#### Data for review

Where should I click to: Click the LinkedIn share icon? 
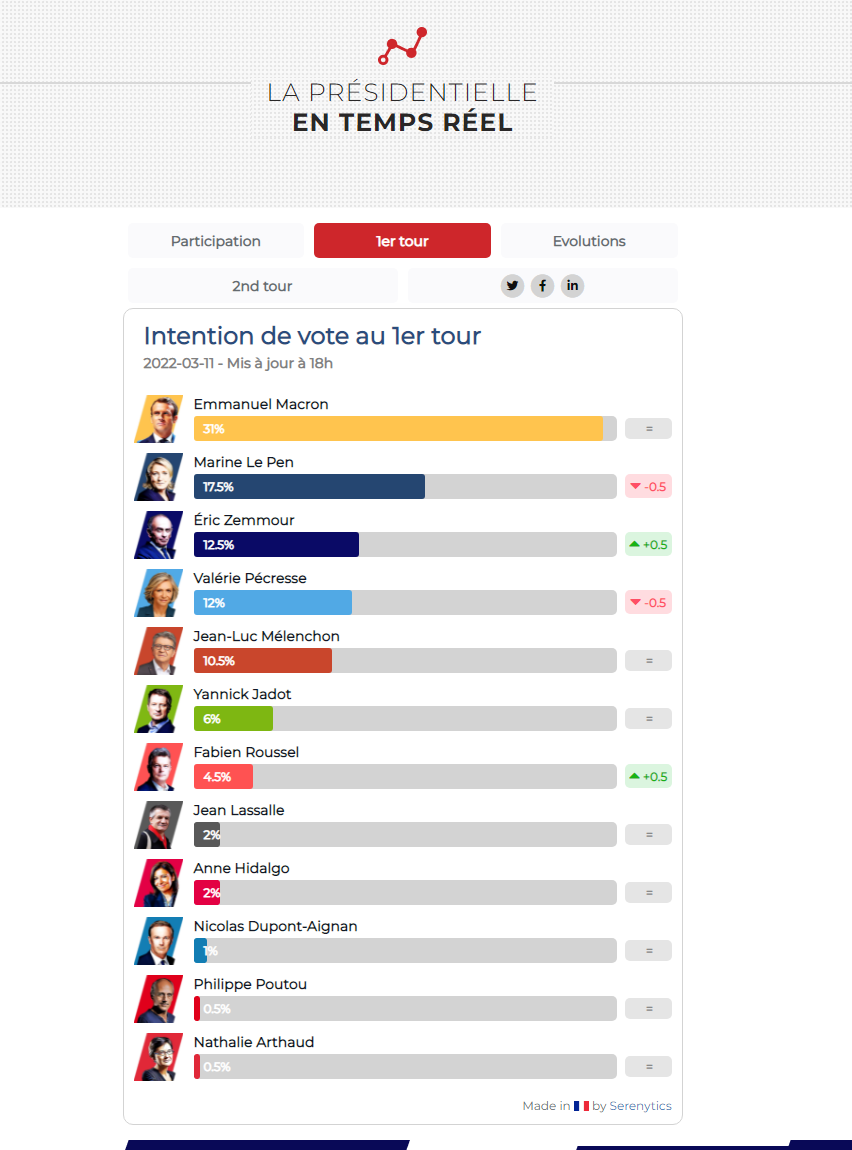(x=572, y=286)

########
#### Data for review

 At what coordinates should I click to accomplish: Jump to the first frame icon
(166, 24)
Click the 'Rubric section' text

########

> [What the task requires]: Working from the material above, retype exactly the lines from the one with "At what coordinates" through the one with "Click the 'Rubric section' text", both included, and only those lines.

> [Reply]:
 At what coordinates should I click to accomplish: Jump to the first frame icon
(166, 24)
Click the 'Rubric section' text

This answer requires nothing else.